Requirement - In every line of the records, look for "thumbnail", then report how many lines have it and nothing else.

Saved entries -
··········

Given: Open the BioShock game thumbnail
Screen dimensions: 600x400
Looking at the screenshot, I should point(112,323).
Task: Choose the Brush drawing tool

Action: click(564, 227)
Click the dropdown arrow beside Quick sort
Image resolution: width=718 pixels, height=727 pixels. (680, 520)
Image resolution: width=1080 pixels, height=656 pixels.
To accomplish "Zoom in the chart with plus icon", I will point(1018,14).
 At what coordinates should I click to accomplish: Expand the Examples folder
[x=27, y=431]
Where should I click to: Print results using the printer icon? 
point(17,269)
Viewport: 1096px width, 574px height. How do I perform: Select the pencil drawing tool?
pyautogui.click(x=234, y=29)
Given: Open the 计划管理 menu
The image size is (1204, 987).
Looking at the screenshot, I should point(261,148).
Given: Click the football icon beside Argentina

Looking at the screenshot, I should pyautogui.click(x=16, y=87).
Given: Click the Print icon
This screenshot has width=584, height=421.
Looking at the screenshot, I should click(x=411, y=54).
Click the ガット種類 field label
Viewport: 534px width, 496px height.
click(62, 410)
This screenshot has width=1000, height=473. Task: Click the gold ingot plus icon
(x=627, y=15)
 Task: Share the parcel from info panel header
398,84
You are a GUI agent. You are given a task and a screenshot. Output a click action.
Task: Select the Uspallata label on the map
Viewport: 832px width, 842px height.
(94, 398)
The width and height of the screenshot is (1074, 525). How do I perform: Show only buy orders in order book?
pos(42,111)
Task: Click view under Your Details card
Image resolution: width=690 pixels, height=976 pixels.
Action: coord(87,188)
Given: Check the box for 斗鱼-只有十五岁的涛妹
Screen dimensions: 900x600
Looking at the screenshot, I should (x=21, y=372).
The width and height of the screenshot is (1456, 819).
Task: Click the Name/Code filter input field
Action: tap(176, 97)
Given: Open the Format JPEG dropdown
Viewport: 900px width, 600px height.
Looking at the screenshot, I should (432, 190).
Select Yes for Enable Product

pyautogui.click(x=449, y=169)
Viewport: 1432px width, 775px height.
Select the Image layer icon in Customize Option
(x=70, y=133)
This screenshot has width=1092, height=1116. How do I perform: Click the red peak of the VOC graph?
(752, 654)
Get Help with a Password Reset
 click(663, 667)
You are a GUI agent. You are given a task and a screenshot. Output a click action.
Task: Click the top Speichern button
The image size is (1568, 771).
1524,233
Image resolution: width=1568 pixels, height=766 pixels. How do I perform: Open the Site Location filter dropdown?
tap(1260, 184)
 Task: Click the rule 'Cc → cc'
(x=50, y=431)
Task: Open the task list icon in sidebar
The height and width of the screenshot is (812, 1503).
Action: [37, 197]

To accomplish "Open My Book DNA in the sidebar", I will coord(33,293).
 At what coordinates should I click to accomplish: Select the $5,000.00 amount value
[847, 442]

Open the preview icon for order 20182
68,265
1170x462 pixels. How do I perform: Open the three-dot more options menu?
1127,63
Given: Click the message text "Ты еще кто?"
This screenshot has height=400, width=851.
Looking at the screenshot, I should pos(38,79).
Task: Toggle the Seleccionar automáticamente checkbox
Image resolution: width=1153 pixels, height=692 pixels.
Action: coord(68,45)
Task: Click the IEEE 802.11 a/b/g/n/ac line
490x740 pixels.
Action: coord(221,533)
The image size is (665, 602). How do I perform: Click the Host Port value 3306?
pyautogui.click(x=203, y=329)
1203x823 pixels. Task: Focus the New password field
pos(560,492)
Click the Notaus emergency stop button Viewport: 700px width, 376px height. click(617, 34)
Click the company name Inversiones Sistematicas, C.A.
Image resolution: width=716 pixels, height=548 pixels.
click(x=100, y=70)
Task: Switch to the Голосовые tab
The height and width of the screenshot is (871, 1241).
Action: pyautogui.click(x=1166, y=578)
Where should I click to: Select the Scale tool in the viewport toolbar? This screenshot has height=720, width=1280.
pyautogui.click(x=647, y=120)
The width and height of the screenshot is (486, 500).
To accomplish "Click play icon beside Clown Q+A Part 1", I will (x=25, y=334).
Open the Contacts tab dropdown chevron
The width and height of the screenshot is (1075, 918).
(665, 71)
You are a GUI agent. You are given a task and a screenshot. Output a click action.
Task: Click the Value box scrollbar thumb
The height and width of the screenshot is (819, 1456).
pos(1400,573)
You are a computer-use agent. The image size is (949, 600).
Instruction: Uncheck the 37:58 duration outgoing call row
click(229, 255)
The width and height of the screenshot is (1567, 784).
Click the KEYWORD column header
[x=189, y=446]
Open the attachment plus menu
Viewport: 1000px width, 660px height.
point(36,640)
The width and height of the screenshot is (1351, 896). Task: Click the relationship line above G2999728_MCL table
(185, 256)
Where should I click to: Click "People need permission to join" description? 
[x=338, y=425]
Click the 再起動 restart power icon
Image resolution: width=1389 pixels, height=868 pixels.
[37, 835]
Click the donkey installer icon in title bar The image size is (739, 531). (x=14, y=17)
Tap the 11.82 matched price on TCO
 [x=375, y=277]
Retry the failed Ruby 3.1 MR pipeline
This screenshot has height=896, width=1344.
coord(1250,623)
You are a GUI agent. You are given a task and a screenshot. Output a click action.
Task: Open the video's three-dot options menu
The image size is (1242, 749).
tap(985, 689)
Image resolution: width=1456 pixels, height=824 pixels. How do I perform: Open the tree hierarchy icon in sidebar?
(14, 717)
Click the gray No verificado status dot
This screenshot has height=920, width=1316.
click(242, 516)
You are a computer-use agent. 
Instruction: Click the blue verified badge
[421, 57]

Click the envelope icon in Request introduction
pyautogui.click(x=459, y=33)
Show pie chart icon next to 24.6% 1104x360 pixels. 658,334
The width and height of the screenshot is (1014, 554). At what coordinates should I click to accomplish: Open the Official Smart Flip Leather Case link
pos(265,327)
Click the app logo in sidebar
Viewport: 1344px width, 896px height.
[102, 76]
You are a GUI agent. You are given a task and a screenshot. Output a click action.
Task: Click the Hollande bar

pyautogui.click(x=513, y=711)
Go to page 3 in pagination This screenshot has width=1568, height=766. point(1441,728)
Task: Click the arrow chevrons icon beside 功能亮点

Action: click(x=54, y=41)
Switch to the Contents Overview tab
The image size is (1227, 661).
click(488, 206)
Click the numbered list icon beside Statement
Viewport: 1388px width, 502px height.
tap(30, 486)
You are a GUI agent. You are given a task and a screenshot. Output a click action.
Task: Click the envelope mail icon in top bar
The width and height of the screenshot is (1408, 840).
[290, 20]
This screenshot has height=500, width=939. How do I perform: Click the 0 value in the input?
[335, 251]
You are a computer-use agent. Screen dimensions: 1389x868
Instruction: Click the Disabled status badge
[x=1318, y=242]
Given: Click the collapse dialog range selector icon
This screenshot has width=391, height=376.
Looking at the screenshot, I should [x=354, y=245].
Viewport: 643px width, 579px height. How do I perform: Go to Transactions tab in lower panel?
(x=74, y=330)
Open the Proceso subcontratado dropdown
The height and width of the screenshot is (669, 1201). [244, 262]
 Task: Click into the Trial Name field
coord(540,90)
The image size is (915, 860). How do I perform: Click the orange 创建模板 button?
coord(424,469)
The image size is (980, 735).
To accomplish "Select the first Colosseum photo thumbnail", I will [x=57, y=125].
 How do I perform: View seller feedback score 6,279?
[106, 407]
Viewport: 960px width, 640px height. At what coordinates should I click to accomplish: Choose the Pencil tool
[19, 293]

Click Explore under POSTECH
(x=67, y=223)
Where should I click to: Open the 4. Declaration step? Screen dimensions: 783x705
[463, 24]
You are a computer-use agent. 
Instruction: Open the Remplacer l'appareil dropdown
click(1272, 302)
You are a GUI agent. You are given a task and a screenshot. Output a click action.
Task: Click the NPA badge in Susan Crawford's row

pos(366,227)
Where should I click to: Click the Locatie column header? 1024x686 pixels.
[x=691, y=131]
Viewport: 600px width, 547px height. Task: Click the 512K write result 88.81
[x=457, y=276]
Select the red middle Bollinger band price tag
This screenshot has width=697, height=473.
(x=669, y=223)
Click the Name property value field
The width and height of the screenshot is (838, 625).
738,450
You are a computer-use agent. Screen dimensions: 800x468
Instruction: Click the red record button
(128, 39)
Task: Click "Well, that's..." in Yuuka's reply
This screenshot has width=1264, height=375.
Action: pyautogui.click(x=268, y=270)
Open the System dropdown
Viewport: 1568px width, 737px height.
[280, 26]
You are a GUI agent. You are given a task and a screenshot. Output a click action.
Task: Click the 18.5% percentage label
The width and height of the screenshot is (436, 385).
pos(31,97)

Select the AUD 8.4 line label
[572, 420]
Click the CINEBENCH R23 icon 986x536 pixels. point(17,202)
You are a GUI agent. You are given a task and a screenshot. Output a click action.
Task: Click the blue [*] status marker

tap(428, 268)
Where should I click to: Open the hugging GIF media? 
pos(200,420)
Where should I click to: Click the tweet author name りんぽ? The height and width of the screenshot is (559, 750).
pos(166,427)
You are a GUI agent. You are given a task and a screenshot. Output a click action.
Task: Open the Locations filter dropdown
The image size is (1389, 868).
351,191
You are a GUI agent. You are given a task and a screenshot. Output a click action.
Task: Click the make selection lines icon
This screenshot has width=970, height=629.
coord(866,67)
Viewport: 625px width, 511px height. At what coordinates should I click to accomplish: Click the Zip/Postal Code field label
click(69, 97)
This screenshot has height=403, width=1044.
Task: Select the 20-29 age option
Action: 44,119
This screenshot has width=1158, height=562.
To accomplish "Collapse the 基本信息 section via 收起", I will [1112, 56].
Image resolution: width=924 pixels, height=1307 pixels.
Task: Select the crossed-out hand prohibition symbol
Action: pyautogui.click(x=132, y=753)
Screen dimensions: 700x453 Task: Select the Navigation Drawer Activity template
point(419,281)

··········

Result of the task - 2